[Opening Records to process section]
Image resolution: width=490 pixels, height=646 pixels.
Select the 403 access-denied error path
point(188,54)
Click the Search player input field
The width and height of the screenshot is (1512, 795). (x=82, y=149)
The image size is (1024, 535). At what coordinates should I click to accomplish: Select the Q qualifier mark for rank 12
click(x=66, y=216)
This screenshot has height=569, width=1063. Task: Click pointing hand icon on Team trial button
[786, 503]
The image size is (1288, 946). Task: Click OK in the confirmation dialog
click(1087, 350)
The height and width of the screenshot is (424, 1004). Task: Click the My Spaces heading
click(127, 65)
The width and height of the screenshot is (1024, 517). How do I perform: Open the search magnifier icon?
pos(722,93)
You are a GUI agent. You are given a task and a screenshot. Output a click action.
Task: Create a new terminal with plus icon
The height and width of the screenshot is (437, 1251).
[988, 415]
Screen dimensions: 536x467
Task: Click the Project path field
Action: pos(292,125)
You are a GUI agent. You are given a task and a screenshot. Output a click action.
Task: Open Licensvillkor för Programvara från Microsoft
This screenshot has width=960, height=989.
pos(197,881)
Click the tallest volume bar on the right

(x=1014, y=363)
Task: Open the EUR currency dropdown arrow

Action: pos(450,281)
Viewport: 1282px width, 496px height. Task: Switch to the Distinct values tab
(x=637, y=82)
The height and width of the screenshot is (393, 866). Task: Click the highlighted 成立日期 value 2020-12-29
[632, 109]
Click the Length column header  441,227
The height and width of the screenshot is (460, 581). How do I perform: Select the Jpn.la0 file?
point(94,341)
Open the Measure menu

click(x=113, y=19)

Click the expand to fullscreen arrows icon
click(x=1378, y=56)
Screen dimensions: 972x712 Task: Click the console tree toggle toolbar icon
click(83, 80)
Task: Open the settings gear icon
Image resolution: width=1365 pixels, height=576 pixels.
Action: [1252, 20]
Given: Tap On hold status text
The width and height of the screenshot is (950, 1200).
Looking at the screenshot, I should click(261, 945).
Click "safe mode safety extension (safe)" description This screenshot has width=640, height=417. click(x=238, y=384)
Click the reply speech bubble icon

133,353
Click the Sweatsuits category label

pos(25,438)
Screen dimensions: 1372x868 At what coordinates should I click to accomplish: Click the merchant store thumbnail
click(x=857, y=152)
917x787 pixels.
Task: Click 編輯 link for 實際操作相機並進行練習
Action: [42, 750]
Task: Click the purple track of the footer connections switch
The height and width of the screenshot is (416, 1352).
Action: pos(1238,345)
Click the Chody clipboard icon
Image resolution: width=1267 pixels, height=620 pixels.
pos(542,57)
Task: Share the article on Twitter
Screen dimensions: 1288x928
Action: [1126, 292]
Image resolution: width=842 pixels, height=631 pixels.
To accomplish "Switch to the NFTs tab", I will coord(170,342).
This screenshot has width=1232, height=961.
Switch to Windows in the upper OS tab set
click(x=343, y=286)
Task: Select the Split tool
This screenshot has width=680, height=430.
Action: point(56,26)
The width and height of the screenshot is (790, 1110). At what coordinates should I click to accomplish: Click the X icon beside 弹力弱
[Closing Records to process section]
Going back to the entries above, set down exactly the lines that begin at the one with "Open the Measure menu" and end at the one with "Click the Chody clipboard icon", both included, and nothing else.

### Response
Open the Measure menu

click(x=113, y=19)

Click the expand to fullscreen arrows icon
click(x=1378, y=56)
Screen dimensions: 972x712 Task: Click the console tree toggle toolbar icon
click(83, 80)
Task: Open the settings gear icon
Image resolution: width=1365 pixels, height=576 pixels.
Action: [1252, 20]
Given: Tap On hold status text
The width and height of the screenshot is (950, 1200).
Looking at the screenshot, I should click(261, 945).
Click "safe mode safety extension (safe)" description This screenshot has width=640, height=417. click(x=238, y=384)
Click the reply speech bubble icon

133,353
Click the Sweatsuits category label

pos(25,438)
Screen dimensions: 1372x868 At what coordinates should I click to accomplish: Click the merchant store thumbnail
click(x=857, y=152)
917x787 pixels.
Task: Click 編輯 link for 實際操作相機並進行練習
Action: [42, 750]
Task: Click the purple track of the footer connections switch
The height and width of the screenshot is (416, 1352).
Action: pos(1238,345)
Click the Chody clipboard icon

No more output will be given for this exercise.